20100808 reuters
LONDON (Reuters) - The leader of the Roman Catholic Church in Scotland launched a scathing attack on U.S. politicians on Sunday saying they were in no moral position to lecture Scottish ministers over the Lockerbie bomber's release.
Cardinal Keith O'Brien, the Archbishop of St Andrews and Edinburgh, said there was a "culture of vengeance" in the United States and that many Americans were more interested in retribution than justice.
Abdel Basset al-Megrahi, convicted of the 1988 bombings of an airliner over Lockerbie, Scotland, was freed last year on compassionate grounds by Scottish authorities because they believed he had three months to live. He is still alive.
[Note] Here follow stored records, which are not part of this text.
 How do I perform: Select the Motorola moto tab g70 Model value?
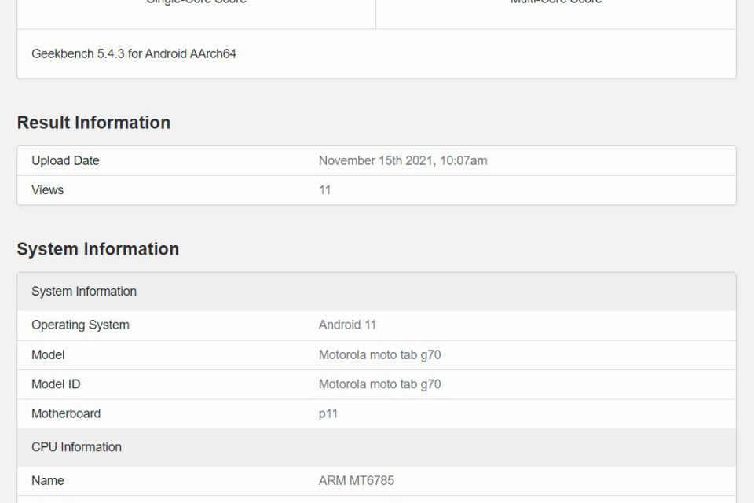(379, 355)
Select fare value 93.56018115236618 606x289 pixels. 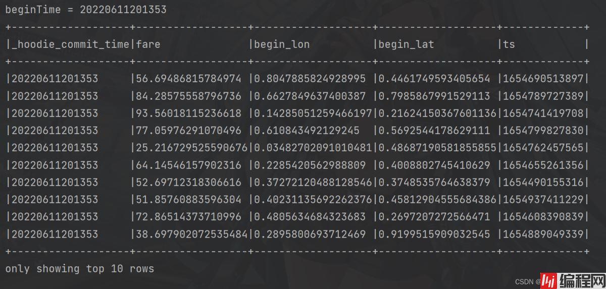(188, 113)
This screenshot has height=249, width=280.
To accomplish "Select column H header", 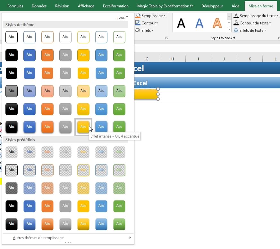I will coord(173,59).
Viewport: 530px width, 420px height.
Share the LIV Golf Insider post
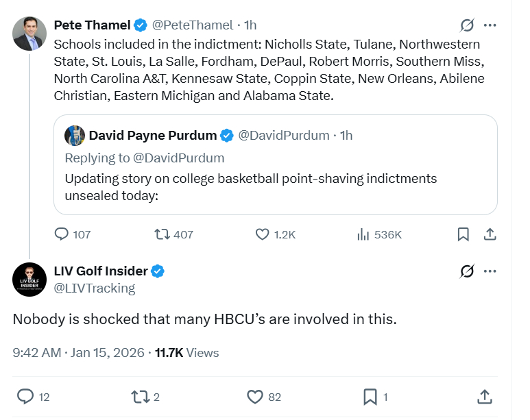(484, 396)
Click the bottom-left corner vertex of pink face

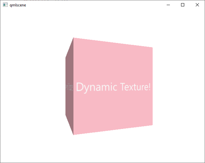73,134

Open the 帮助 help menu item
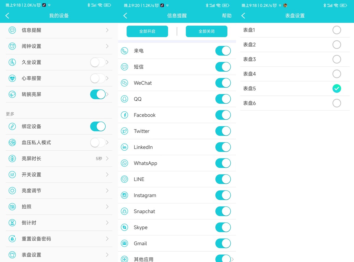click(227, 16)
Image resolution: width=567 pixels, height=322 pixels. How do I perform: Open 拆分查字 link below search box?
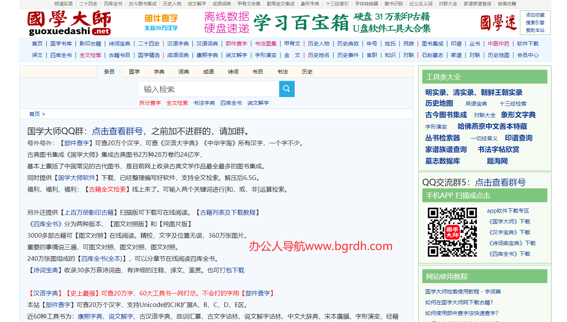pyautogui.click(x=150, y=103)
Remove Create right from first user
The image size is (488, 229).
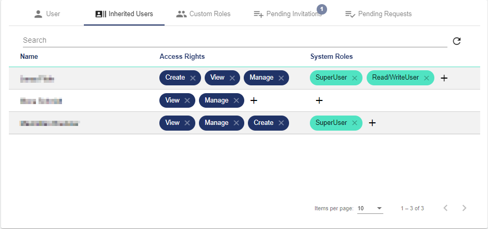(193, 78)
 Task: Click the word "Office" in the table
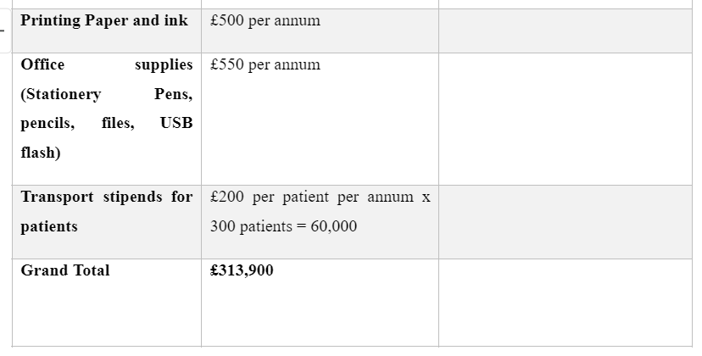(x=42, y=64)
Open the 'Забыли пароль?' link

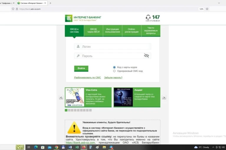113,77
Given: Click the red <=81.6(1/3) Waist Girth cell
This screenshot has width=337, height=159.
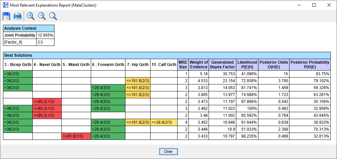Looking at the screenshot, I should 76,136.
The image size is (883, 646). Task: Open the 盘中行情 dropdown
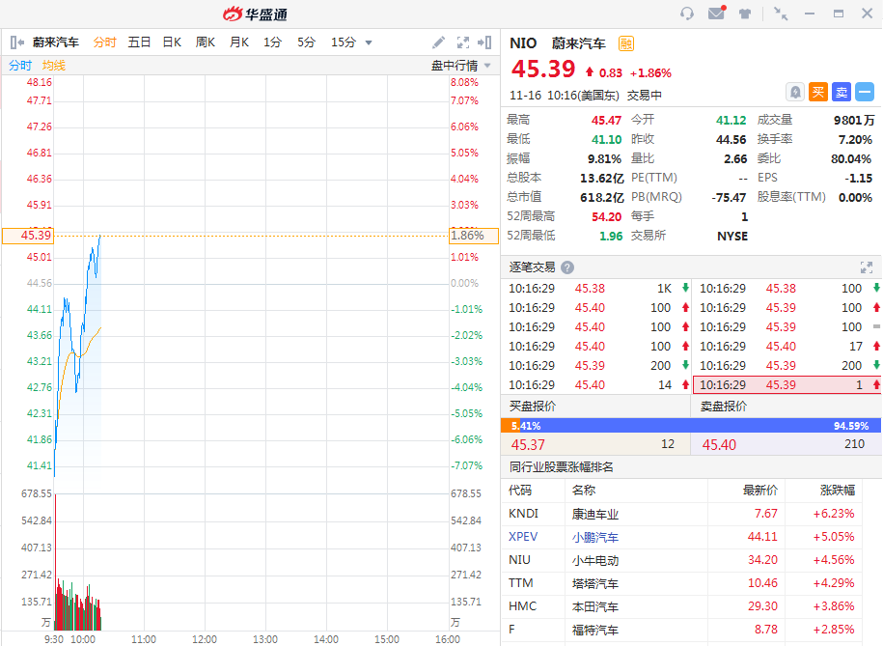pos(460,66)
Most of the 270 people killed were Americans and Megrahi's release and subsequent triumphant homecoming in Libya provoked an outcry in the United States.
The U.S. Senate Foreign Relations Committee is examining the circumstances surrounding the decision, but Scottish officials and Britain's former justice minister have all declined to appear, generating further condemnation.
Last week four senators wrote to Britain's foreign secretary saying it appeared British trade interests had "won out over justice" over the release.
"I think I'm speaking for many, many Scots people when I say we're just getting a bit fed up of being lectured to by the United States of America as to how to administer justice," O'Brien told BBC radio.
U.S. anger over the release resurfaced following suggestions British energy giant BP Plc had lobbied for Megrahi's release. Both BP and Scottish ministers deny the accusations.